Méritos: Para ser político se debería de exigir unas condiciones en los partidos políticos. No es posible que alguien empiece con una afiliación a los 18 años y escale posiciones, simplemente porque conoce a los que determinan esas posiciones o porque su familia es muy relevante en el partido, hasta conseguir un cargo de ‘primer nivel’ en las Instituciones públicas, sin haber hecho otra cosa en su vida. Un partido político no es un club social, una peña de amigos o una falla valenciana. Un partido político requiere de los mejores y los mejores no los determina un dedo contaminado por un interés, sino unos resultados adquiridos durante una experiencia vital amplia. Cuanto más exigentes sean en los partidos políticos, más nivel habrá en los sillones dirigentes.

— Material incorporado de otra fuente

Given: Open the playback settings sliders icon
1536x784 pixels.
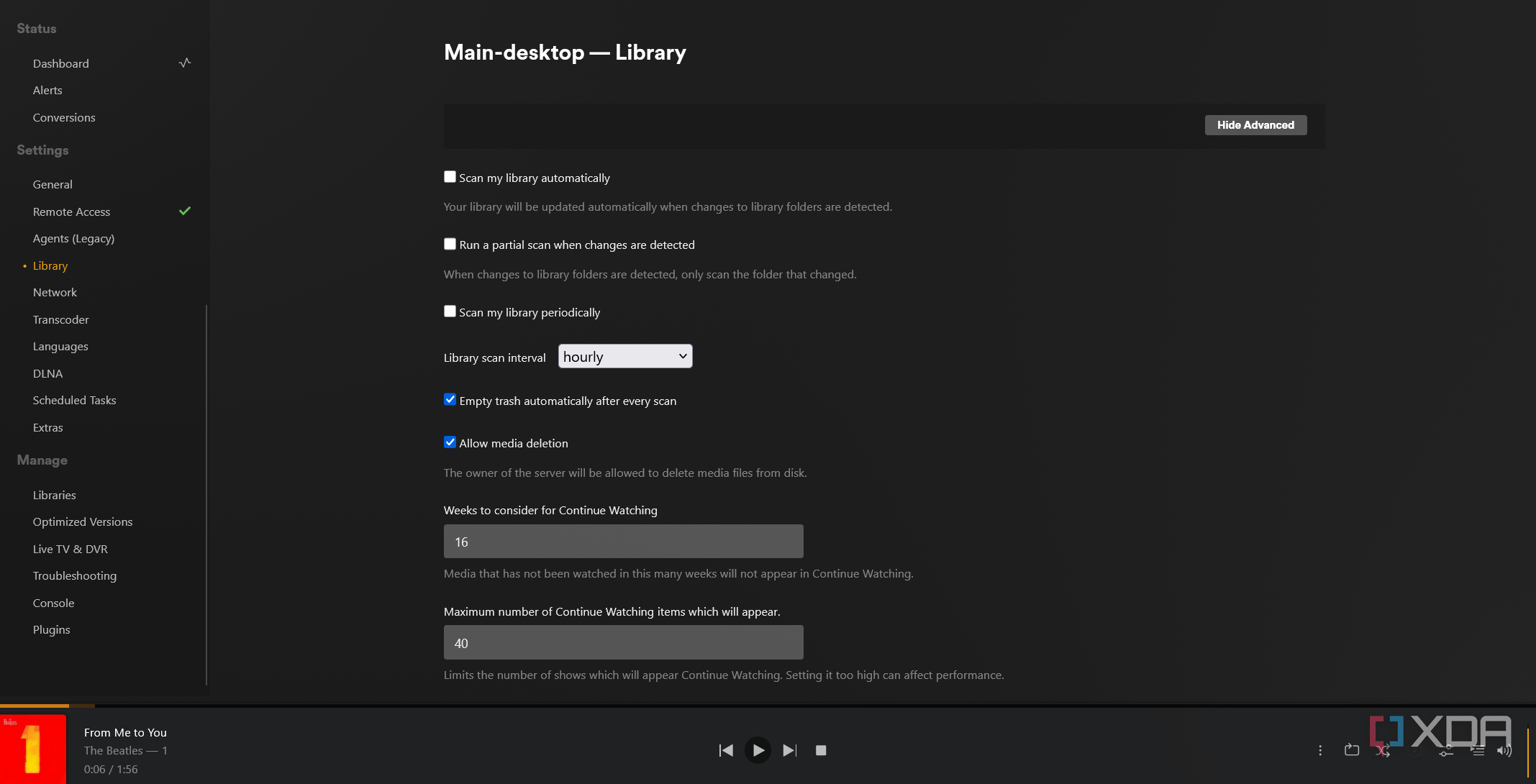Looking at the screenshot, I should point(1446,751).
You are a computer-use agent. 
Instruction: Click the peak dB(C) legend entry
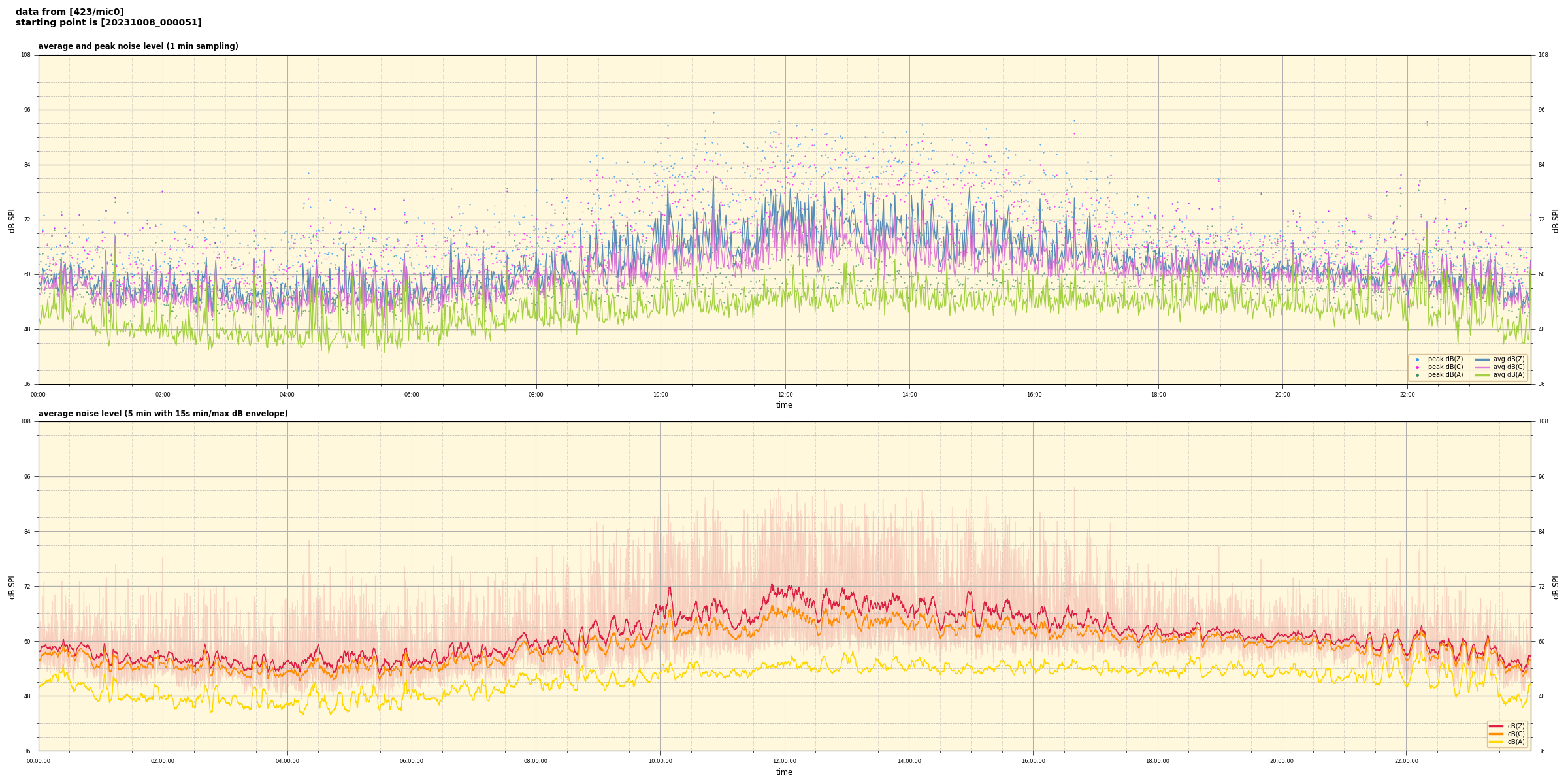tap(1445, 367)
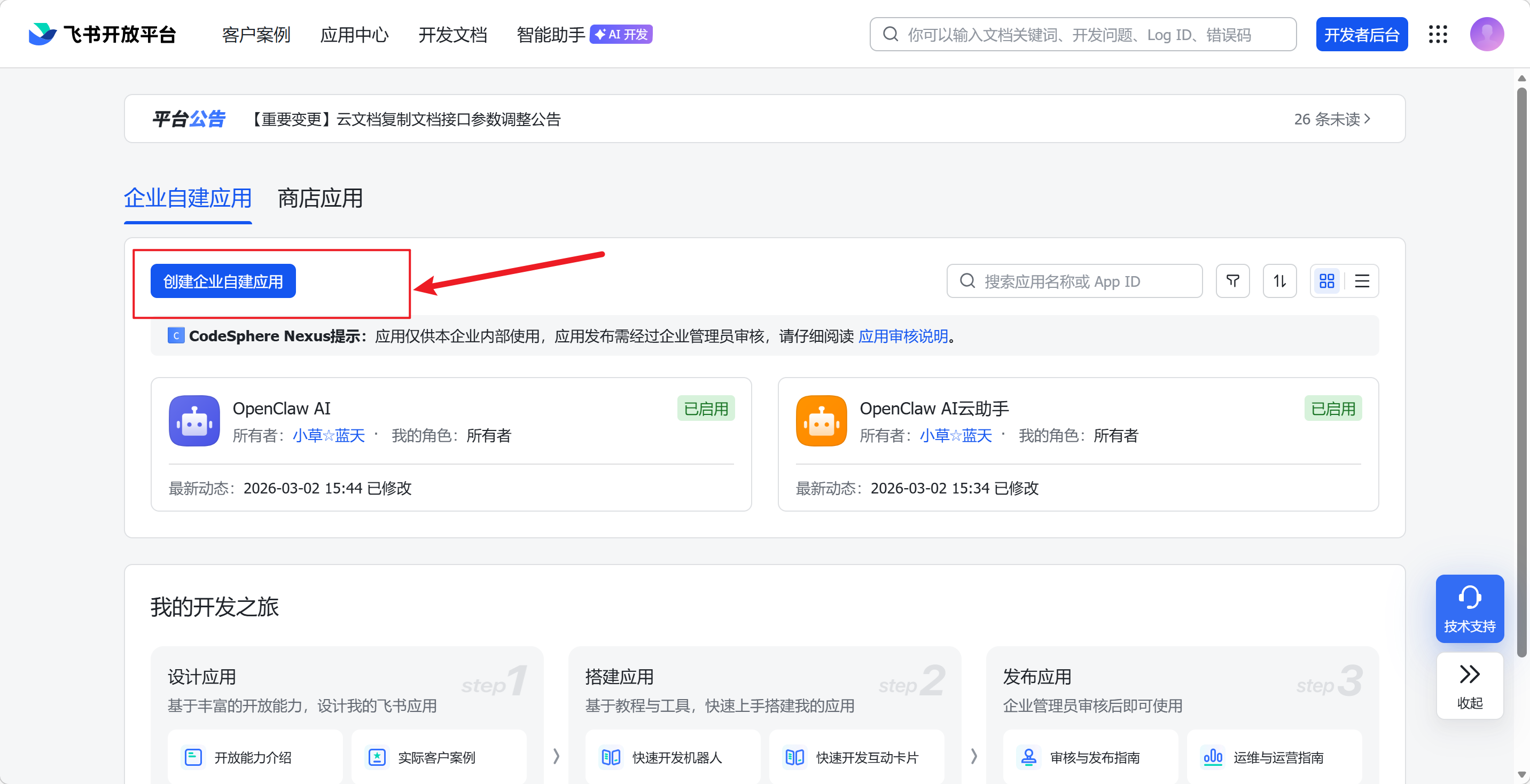Click the OpenClaw AI purple robot icon

[194, 420]
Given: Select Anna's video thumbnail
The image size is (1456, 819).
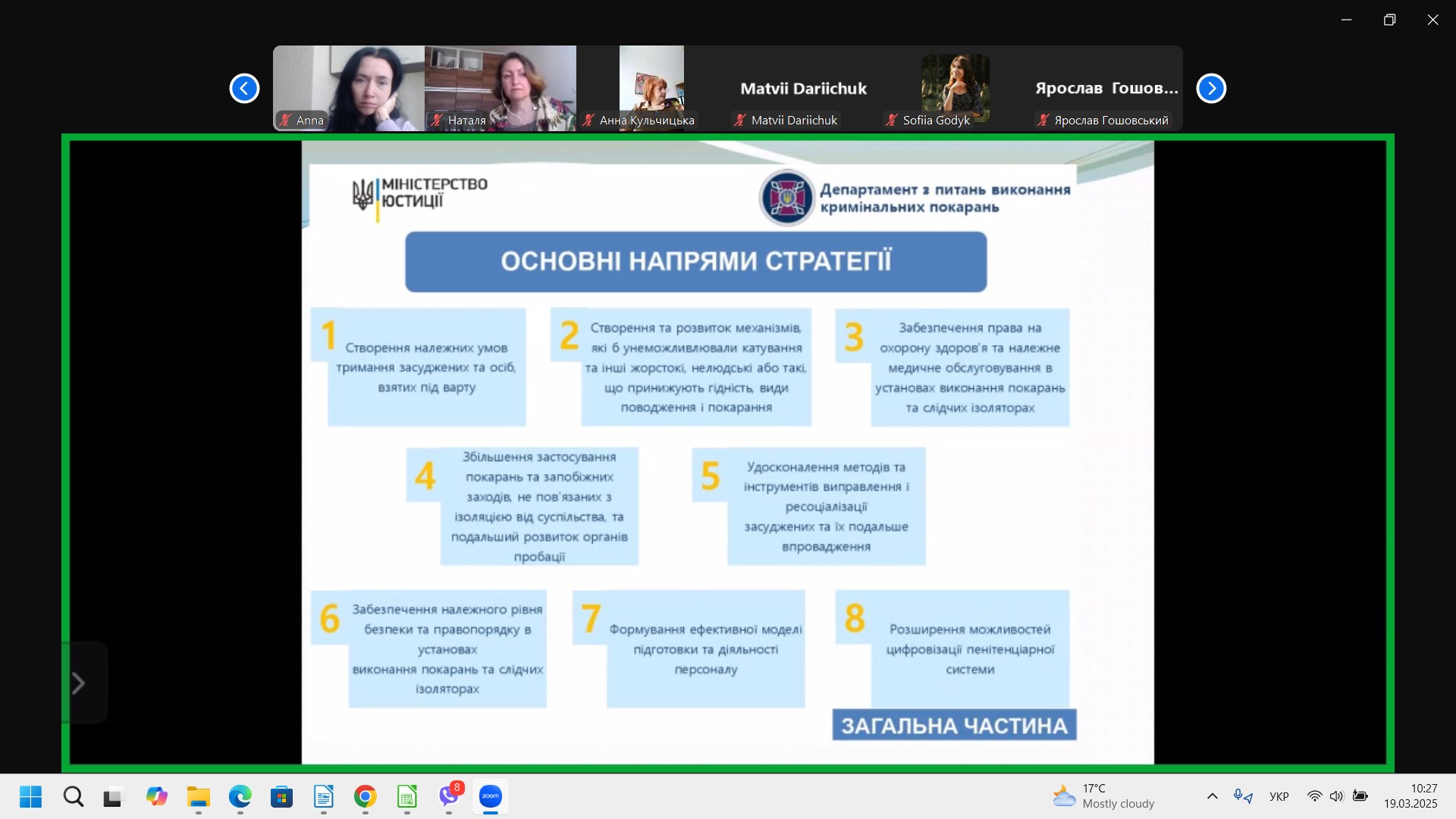Looking at the screenshot, I should 349,88.
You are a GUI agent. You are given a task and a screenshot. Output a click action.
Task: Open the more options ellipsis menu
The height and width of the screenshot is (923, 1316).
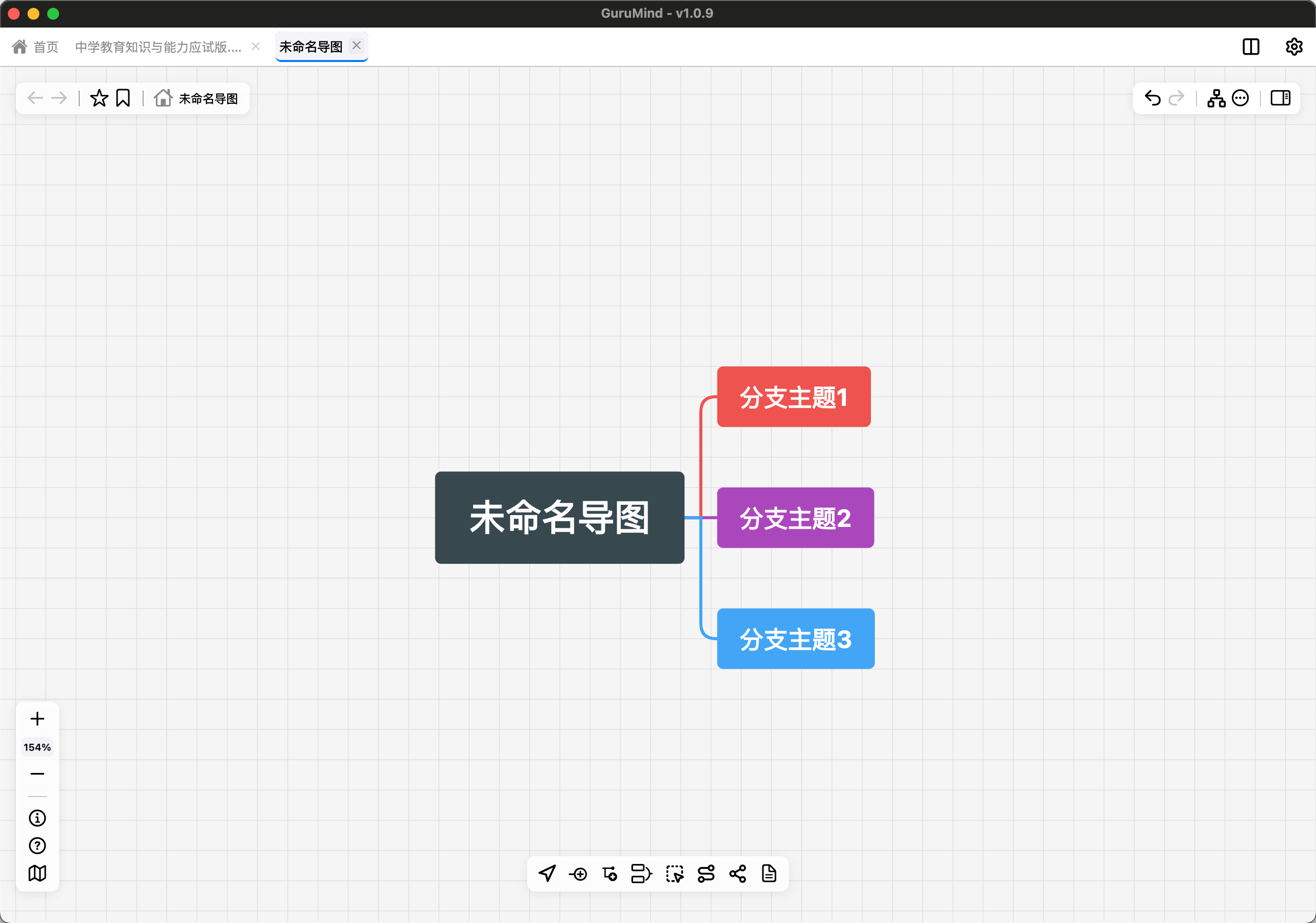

Temporalidad: Las personas que quieran contribuir a la mejora del ‘bien común’ deben saber que los cargos políticos deben tener una fecha de caducidad, que el periodo de servicio debe tener un comienzo pero también un final y éste no debería de exceder los 8 años. El poder es muy goloso y anulas las intenciones primeras con las que se entra para cubrir dos requisitos a los que aspira: mantener el poder y extenderlo a más gente. Por ello, el político debe ser político de servicio, no de oficio. Para ello es muy importante que las personas que se dediquen a la vida pública tengan una vía de salida en la vida privada. No se puede permitir que alguien permanezca en política porque ‘no tiene otra cosa’.

Afortunadamente, hay mucha gente que cumple su función con honradez, transparencia y justicia. Que no se deja llevar por inercias viciosas o servidumbres corruptas, sino que cumplen con su deber respetando las reglas del juego. Debemos apoyar a estos políticos que, durante el tiempo que están, cumplen con fidelidad su función, así como también debemos condenar a todos aquellos que quieren utilizar el hermoso arte de la política para enriquecerse, aprovecharse o vanagloriarse.

Sigamos luchando para encontrar a ‘los mejores’ en el gobierno de los hombres.